= Beginning of Section =
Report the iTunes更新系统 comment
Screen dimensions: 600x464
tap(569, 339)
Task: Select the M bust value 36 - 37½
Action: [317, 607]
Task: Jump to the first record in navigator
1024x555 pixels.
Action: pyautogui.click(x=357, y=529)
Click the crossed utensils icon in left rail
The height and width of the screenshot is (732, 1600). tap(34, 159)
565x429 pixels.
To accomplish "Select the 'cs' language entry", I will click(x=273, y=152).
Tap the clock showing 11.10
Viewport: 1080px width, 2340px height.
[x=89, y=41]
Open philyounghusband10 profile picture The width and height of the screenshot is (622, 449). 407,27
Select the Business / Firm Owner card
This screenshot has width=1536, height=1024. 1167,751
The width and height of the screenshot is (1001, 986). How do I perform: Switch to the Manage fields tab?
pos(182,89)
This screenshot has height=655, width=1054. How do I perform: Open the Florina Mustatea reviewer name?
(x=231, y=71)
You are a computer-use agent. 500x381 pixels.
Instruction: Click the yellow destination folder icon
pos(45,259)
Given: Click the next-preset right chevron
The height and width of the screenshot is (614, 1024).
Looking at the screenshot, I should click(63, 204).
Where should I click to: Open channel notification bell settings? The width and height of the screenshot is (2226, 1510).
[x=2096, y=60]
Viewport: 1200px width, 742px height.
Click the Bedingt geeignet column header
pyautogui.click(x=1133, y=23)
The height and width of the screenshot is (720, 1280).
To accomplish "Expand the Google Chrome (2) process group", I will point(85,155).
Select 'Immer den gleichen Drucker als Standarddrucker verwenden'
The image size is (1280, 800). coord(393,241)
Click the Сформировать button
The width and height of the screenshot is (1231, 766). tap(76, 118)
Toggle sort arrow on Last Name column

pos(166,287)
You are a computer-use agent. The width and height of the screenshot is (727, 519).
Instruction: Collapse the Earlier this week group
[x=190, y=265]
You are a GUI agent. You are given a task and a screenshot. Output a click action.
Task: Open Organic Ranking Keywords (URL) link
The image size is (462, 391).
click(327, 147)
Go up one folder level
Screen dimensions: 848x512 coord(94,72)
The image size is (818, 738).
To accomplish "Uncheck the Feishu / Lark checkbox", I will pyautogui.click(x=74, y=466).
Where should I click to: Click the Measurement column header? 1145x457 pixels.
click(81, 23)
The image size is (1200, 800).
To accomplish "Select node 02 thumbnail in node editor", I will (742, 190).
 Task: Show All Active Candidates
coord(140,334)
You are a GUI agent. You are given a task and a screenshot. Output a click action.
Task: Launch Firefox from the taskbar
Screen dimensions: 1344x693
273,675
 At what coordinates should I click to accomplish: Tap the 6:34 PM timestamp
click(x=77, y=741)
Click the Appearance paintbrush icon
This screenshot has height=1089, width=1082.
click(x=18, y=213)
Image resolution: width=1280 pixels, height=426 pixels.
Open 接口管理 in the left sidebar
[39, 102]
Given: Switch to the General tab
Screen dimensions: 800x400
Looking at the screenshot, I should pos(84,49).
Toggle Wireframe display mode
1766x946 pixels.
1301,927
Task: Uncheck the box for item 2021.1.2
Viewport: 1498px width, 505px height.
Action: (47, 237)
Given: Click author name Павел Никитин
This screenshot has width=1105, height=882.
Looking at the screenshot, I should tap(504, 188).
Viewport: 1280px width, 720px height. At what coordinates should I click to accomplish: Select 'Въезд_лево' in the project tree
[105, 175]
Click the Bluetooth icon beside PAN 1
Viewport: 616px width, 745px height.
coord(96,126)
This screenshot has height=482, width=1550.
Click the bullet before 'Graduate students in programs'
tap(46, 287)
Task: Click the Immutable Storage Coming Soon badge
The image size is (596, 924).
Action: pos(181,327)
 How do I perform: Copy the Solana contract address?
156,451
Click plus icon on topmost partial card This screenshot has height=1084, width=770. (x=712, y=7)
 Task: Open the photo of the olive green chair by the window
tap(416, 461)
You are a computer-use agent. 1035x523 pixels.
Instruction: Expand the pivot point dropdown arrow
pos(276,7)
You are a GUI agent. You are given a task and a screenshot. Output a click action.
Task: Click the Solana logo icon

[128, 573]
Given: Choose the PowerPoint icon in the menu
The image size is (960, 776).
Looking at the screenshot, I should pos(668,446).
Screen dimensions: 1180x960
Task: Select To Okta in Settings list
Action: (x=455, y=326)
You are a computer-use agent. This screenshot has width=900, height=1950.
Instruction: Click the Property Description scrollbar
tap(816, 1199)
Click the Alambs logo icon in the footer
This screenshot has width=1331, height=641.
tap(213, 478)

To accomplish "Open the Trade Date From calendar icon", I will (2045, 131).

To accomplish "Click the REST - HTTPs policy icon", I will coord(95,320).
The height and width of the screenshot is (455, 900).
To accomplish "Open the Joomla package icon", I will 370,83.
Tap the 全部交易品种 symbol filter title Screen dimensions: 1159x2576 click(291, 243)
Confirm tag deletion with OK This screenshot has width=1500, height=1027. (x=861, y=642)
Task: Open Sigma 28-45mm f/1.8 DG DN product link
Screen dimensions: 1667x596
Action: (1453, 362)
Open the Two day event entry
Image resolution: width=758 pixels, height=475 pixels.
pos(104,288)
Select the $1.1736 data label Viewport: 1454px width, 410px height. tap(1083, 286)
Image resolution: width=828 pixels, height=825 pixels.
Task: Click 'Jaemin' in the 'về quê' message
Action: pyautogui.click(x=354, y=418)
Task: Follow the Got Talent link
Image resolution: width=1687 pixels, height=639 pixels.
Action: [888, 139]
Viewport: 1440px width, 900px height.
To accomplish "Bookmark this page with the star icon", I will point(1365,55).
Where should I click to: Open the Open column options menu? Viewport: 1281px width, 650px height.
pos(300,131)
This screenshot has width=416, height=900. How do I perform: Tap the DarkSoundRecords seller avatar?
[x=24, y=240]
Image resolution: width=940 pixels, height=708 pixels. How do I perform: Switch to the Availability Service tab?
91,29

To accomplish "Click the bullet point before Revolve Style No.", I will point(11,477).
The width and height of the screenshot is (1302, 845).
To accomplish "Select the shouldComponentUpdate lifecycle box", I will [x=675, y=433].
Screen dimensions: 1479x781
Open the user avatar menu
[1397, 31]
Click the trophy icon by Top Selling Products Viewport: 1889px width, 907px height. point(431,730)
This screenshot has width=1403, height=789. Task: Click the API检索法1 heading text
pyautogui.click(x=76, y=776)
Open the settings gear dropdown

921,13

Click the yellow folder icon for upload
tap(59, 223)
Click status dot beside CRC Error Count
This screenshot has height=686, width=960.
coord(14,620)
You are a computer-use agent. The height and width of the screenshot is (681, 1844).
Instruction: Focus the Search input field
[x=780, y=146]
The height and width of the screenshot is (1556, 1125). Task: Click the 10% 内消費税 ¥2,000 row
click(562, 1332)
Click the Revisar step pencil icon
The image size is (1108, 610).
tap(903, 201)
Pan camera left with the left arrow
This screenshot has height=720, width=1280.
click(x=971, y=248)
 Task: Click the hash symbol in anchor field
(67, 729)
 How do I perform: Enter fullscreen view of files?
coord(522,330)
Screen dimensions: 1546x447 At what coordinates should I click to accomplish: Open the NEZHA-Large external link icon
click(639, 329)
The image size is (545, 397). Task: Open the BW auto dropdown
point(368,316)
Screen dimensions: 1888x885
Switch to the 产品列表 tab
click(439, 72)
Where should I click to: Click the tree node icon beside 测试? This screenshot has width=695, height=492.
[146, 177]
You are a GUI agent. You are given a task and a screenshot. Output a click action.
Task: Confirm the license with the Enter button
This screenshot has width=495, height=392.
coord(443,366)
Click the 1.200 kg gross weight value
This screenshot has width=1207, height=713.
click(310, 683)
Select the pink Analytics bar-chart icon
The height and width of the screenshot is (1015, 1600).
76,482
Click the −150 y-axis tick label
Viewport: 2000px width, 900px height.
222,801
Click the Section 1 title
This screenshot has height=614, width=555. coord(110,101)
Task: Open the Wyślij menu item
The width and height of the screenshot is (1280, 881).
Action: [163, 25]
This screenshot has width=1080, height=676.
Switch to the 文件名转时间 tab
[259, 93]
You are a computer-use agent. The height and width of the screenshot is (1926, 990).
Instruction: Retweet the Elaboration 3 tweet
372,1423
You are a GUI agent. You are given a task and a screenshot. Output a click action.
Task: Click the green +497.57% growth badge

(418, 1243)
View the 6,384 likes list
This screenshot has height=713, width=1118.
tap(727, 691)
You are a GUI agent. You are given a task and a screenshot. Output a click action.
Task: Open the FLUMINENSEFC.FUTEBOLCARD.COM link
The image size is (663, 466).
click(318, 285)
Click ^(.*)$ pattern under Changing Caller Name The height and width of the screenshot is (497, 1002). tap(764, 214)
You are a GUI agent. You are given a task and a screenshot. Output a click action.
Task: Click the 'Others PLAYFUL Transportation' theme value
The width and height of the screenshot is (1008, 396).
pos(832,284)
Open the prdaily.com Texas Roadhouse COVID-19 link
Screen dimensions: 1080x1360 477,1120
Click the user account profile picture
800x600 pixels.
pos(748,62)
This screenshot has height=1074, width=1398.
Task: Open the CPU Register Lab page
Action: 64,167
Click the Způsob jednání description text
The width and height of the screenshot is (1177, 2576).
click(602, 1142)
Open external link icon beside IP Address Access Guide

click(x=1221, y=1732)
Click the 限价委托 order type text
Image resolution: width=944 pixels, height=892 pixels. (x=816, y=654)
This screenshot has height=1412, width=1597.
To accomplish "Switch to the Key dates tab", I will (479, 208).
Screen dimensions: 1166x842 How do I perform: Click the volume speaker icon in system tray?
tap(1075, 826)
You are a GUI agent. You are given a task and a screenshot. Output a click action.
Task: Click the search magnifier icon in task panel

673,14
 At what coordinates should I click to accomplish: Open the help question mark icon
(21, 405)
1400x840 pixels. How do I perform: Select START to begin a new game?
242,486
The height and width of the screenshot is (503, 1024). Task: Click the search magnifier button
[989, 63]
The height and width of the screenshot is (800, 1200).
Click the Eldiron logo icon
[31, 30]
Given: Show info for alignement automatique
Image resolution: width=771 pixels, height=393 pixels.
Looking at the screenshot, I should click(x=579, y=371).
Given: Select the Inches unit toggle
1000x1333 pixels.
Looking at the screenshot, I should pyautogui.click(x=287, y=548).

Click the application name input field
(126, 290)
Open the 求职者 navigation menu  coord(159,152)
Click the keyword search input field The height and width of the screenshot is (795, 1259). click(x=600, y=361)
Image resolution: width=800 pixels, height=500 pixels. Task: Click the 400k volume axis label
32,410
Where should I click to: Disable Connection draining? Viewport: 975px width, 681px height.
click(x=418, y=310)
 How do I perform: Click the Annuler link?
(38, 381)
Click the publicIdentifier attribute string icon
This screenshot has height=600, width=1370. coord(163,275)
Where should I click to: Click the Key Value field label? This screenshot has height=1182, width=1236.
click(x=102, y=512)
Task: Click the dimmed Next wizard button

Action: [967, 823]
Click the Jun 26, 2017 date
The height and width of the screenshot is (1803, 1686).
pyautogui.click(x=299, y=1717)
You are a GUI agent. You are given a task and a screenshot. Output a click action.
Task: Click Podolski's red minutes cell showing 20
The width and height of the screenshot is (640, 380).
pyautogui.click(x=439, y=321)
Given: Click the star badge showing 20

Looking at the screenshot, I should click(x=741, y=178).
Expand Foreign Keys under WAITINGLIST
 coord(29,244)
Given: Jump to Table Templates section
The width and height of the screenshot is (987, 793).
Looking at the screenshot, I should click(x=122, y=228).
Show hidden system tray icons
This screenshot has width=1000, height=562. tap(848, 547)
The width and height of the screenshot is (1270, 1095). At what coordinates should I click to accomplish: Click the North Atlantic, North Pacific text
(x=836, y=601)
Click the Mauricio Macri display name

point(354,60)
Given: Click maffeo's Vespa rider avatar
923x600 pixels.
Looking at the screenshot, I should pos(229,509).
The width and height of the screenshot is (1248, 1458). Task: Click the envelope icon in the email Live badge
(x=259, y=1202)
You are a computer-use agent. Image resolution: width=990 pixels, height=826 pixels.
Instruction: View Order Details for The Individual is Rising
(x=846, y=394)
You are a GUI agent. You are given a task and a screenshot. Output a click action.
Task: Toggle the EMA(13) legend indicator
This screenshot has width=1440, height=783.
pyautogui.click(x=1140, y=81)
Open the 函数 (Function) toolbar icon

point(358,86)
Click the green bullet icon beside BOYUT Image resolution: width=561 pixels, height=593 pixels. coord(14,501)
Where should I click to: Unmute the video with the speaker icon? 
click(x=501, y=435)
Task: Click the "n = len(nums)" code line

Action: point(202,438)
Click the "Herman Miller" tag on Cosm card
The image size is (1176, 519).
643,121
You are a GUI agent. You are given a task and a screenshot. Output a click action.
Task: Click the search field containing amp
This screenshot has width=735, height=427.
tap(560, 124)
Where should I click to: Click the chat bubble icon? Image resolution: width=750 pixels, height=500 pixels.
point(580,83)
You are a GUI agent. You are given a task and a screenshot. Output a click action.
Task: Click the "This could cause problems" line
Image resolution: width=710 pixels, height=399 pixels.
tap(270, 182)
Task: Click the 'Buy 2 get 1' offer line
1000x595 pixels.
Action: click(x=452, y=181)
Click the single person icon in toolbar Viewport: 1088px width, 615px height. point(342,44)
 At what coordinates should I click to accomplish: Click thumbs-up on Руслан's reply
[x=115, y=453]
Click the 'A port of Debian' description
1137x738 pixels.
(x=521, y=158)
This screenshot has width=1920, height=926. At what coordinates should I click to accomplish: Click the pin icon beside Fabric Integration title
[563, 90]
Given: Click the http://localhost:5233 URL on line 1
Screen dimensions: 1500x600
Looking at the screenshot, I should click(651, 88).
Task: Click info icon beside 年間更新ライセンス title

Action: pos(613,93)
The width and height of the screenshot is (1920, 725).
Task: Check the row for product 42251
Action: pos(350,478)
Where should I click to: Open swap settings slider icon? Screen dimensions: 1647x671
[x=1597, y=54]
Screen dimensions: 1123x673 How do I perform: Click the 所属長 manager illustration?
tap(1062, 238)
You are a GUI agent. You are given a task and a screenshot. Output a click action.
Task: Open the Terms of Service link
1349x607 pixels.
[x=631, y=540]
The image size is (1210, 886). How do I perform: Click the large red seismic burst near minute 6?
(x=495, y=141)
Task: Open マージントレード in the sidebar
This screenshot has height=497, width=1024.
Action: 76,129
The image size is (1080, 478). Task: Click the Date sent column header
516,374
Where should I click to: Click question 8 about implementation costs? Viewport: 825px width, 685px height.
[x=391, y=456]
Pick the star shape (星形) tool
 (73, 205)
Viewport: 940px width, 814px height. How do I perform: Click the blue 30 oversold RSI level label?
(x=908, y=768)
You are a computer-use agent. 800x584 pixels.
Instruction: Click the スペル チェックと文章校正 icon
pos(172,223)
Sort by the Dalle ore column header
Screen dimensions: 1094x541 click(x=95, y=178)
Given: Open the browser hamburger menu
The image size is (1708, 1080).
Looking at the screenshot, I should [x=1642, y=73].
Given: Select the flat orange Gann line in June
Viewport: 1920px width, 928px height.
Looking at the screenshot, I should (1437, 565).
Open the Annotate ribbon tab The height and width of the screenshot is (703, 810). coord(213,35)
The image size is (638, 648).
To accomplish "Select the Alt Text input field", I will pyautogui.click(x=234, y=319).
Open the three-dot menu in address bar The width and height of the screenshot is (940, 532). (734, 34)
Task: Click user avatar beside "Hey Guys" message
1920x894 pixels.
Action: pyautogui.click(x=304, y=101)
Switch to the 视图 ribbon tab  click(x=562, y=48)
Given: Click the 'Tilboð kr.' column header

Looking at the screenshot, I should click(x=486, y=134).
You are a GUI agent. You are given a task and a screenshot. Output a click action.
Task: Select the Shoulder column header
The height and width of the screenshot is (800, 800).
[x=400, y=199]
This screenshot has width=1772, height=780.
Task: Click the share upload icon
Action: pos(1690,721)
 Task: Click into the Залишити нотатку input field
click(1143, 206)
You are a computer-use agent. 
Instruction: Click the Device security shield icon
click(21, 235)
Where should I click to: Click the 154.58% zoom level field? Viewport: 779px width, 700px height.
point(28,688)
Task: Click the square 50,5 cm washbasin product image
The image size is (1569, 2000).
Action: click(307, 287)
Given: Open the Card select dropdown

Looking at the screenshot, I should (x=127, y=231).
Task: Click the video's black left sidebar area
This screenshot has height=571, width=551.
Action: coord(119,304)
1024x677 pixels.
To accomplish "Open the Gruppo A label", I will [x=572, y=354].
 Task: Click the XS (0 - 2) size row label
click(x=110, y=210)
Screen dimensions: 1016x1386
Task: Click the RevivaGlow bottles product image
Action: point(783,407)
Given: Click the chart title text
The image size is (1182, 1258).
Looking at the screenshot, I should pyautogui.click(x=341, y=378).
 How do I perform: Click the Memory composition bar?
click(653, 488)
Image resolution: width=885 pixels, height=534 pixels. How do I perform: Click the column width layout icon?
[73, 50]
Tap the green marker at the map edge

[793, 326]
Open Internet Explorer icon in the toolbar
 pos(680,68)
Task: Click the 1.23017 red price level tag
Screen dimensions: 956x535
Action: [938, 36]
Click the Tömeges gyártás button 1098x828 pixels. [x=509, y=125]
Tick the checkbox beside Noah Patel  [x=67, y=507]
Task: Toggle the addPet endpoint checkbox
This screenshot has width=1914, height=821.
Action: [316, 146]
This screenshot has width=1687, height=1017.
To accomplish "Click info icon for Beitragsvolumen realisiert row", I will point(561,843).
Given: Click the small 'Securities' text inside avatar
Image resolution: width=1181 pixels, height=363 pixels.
= End of Section =
Copy out the entries above exactly as given, starting at the top and ending with the line containing "565x429 pixels."; include both and nothing more.

Report the iTunes更新系统 comment
Screen dimensions: 600x464
tap(569, 339)
Task: Select the M bust value 36 - 37½
Action: [317, 607]
Task: Jump to the first record in navigator
1024x555 pixels.
Action: pyautogui.click(x=357, y=529)
Click the crossed utensils icon in left rail
The height and width of the screenshot is (732, 1600). tap(34, 159)
565x429 pixels.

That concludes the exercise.